The use and deployment of mobile devices across society is phenomenal with an increasing number of individuals using mobile devices to track their everyday health. However, there is a paucity of academic material examining this recent trend. Specifically, little is known about the use and deployment of mobile heart monitoring devices for measuring palpitations and arrhythmia. In this scoping literature review, we identify the contemporary evidence that reports the use of mobile heart monitoring to assess palpitations and arrhythmia across populations. The review was conducted between February and March 2018. Five electronic databases were searched: Association for Computing Machinery (ACM), CINHAL, Google Scholar, PubMed, and Scopus. A total of 981 records were identified and, following the inclusion and exclusion criteria, nine papers formed the final stage of the review. The results identified a total of six primary themes: purpose, environment, population, wearable devices, assessment, and study design. A further 24 secondary themes were identified across the primary themes. These included detection, cost effectiveness, recruitment, type of setting, type of assessment, and commercial or purpose-built mobile device. This scoping review highlights that further work is required to understand the impact of mobile heart monitoring devices on how arrhythmias and palpitations are assessed and measured across all populations and ages of society. A positive trend revealed by this review demonstrates how mobile heart monitoring devices can support primary care providers to deliver high levels of care at a low cost to the service provider.

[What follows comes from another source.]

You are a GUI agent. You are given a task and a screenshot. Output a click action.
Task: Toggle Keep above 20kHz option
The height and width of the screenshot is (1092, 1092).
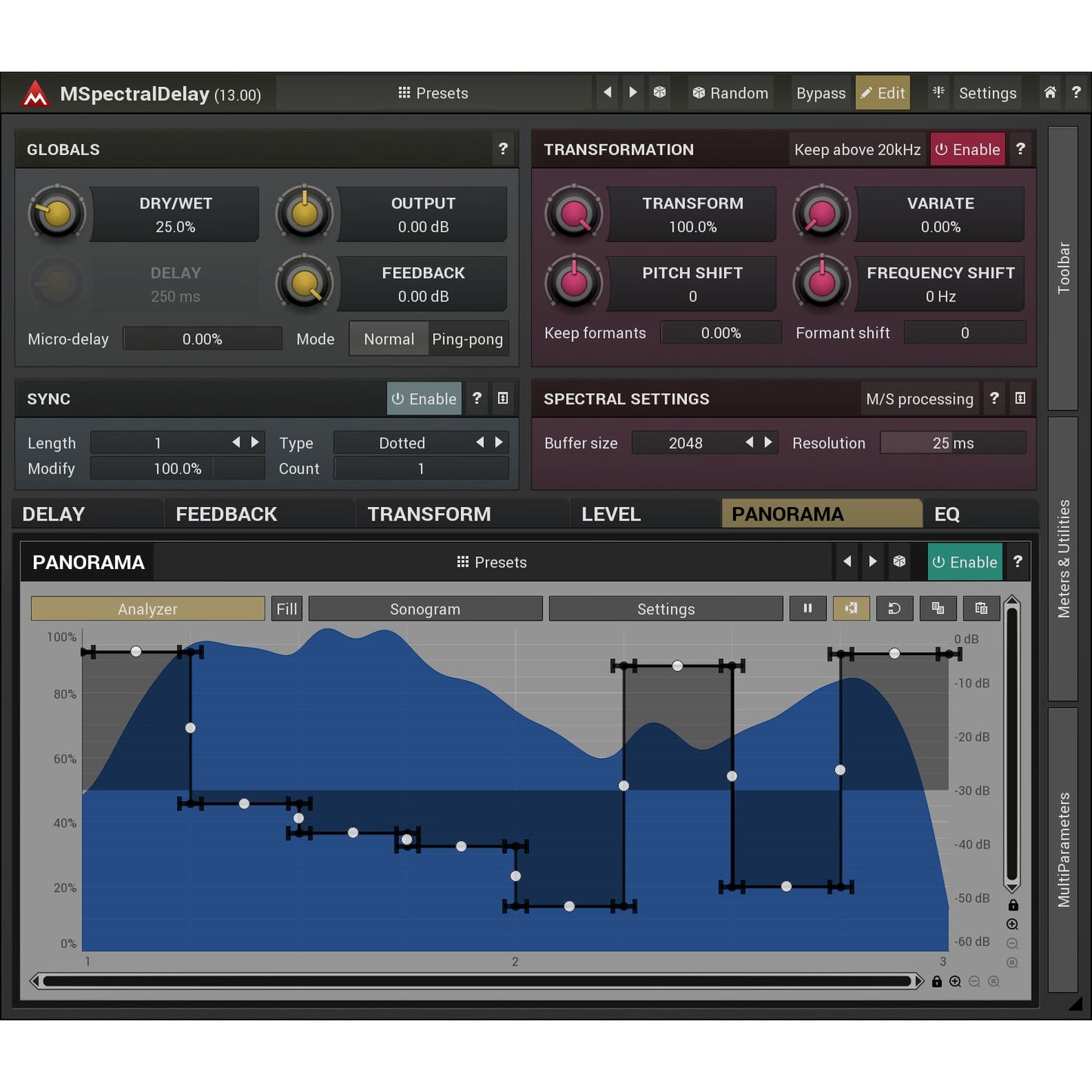coord(857,149)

This has several benefits: alleviation of patient anxiety, lowering the risk of morbidity and mortality, while progressively influencing national and international care pathway guidelines. Limitations of this work include the paucity of knowledge and insight from primary care providers and lack of qualitative material. We argue that future studies consider qualitative and mixed methods approaches to complement quantitative methodologies and to ensure all actors’ experiences are recorded.